## Selected text
- - -

In February of 2011 we relocated back to the East Coast; we packed everything we own into a big yellow truck and moved it all the way across the country. We made it a road trip, and wound our way from Mountain View, CA to Philadelphia over the course of about two weeks. In the process I ended up with about 4,000 miles worth of time, which is a lot of time to think and reflect about a great many things...including performance testing.
In my mind I translated our cross-country move into a metaphor for how information systems work. I thought about the supposition that if all of our worldly possessions in the back of the truck were actually just data (instead of our stuff), how could the experience of moving all this stuff be relevant to how we process data in computing systems?
Storage: Let’s be clear, our stuff was just fine sitting in our house in California. It was happy there. It was at a state of rest. Or at least, most of it wasn't moving about very much. Each item had it's own place and we knew where most things were located. Some of our things were in use, some on display, and other, infrequently used items were packed away. And some of our things were set in places where we could manipulate them, use them or move them around quite a lot, like our car keys, our clothes, or our dishes. This also holds with computing systems: data is stored across many mechanisms as a means to enable different types of access, depending on frequency of use and also the speed or convenience of retrieval.
Temporary Storage: After we decided to make a move back east, the first effort started with packing everything up into boxes. Some of our things didn't need to be changed very much to be packed and prepared for the move, but they did need to be pulled from their in-house storage state and put into some type of a temporary storage state. The act of packing was tough work - it took processing power to manipulate our stuff. And when we go to retrieve data from a disk volume or database table, the storage system or database must first put our data into some type of container or dataset object.
Manipulation: As we were packing up our stuff, some of it had to be drastically dismantled to fit into the truck; it had to be changed or manipulated in order to be moved into a temporary state (a box) into another temporary state (the truck). This manipulation of our stuff took a lot of time, just as in computing systems that must transform or change the data format. Even doing a small aggregation or conversion for a lot of data (stuff) takes a long time. Manipulation of our stuff also included the packing, the compression of stuff into smaller spaces, much like how we compress data before it moves between systems. On the other end of the trip in Philadelphia we had to reverse all the manipulations – assembly, decompression, un-packing – which again takes a lot of time and processing power.

- - -

## Dataset section
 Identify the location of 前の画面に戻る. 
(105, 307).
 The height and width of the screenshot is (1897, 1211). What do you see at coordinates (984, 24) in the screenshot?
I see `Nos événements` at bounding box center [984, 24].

- - -

## Problems and tasks
1. Answer these from the text on the cross-country move:
(a) Between which two places did the move take place?
(b) Over about how long did the road trip run?
(c) What was the first effort after the decision to move back east?
2. Reproduce the text on the cross-country move from "Storage: Let’s be" up to and including "convenience of retrieval.", swapping "California" for "Mountain View".
3. Carry the text on the cross-country move forward from its last sentence with the next section of the metaphor.
The data has no connection to the text on the cross-country move.

## Expected results
1.
(a) From Mountain View, CA to Philadelphia.
(b) About two weeks.
(c) Packing everything up into boxes.

2.
Storage: Let’s be clear, our stuff was just fine sitting in our house in Mountain View. It was happy there. It was at a state of rest. Or at least, most of it wasn't moving about very much. Each item had it's own place and we knew where most things were located. Some of our things were in use, some on display, and other, infrequently used items were packed away. And some of our things were set in places where we could manipulate them, use them or move them around quite a lot, like our car keys, our clothes, or our dishes. This also holds with computing systems: data is stored across many mechanisms as a means to enable different types of access, depending on frequency of use and also the speed or convenience of retrieval.

3.
Movement: Even though this stage of the move was easier than packing and loading, while we were moving we didn't take anything out of the truck or boxes - it was left as-is for the long journey to Philadelphia. There were limitations on how fast we could drive and how much stuff would fit into the truck. And not only did we have a truck, we had a car trailer on the back, had the car on the trailer, and inside the car we had a disassembled motorcycle! It was quite a rig. So, we had limitations on capacity and speed and there were only certain routes we could take because of the size of our truck/trailer combo. One option we considered was that our stuff would have travelled faster had we divided all of it into smaller, individual containers and shipped them all separately to our destination.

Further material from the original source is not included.